Proteome-Wide Fluctuation Analysis Of S.cerevisiae

Abstract

We measured over 40.000 single live yeast S. cerevisiae cells to determine the concentration and diffusion constants of more than 4100 proteins. These proteins account for more than 75% of the yeast proteome. We used Fluorescence Correlation Spectroscopy (FCS), Photon Counting Histograms (PCH), and Brightness & Number analysis (B&N) to analyze the intensity fluctuations of single molecules fused to GFP. The data was collected using a commercial FCS setup attached to a confocal microscope (ConfoCor3 and LSM 510 META, Carl Zeiss Jena GmbH, Germany) controlled by custom software.The cells were imaged in transmitted light. We acquired fluorescence images, using the avalanche photo diodes of the FCS setup. This allows us to determine the localization of proteins, the cell cycle as well as cell health.We developed a software package to automate the measurements and data analysis.

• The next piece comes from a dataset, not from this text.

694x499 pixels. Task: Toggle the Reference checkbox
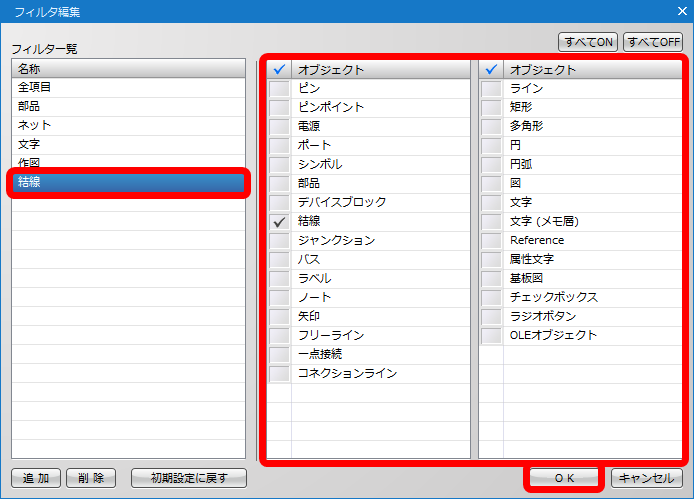coord(491,240)
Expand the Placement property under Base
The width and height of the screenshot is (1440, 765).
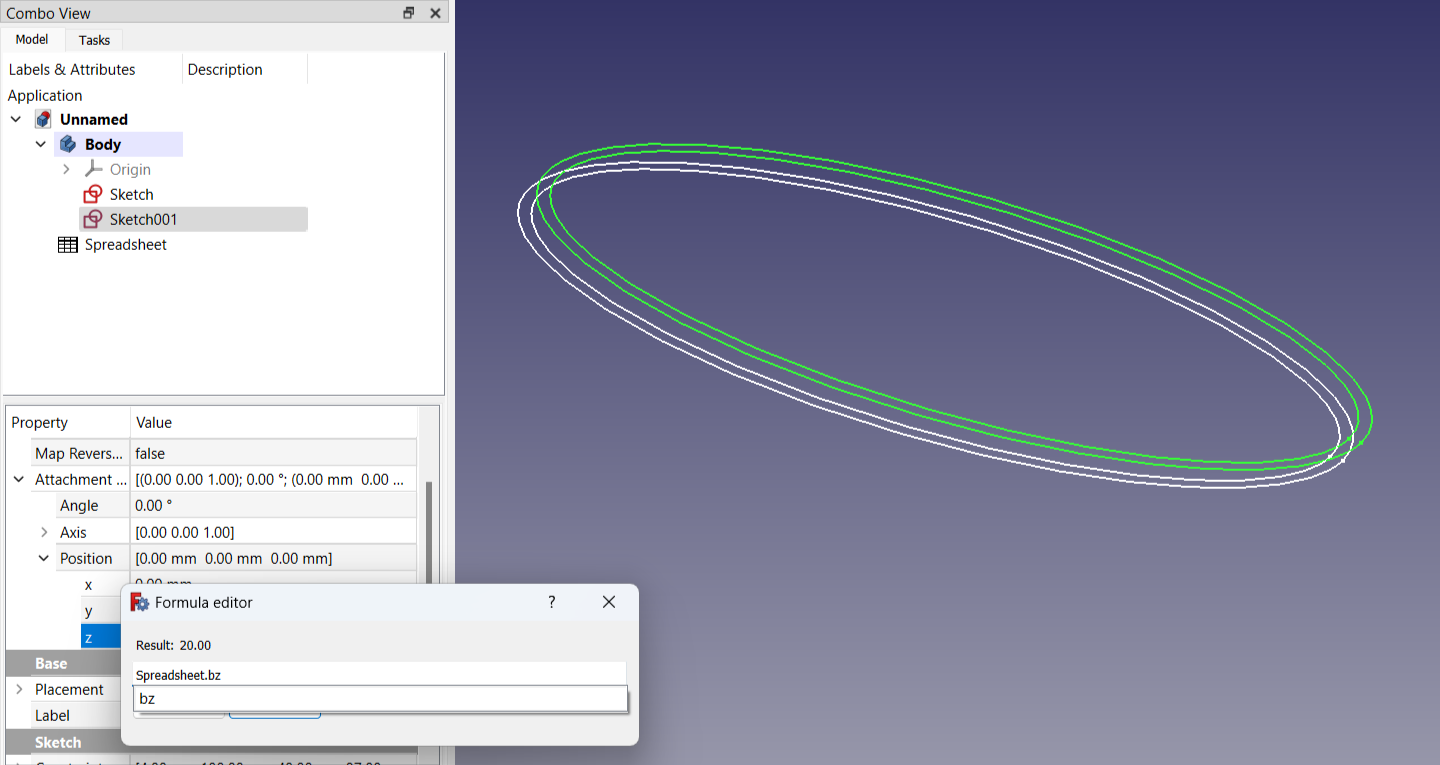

We use the Open Microscopy Environment (OME) to organize our images, fluctuation measurements, and analysis results.We calculated the protein copy number per cell, and compare the noise in concentration levels between different proteins in respect to localization and biochemical pathway.We find that the diffusion coefficient for GFP is identical in nucleus and cytosol. But interestingly, most of the proteins localized in the nucleus diffuse slower than proteins localized in the cytoplasm.We will present our data and compare them to information gathered with different methods like flow-cytometry and mass-spectroscopy. We will discuss conclusions derived by complementing our data with information collected in public databases like Saccharomyces Geneome Database (www.yeastgenome.org), Yeast GFP Fusion Localization Database (yeastgfp.ucsf.edu), and the General Repository for Interaction Datasets (www.thebiogrid.org).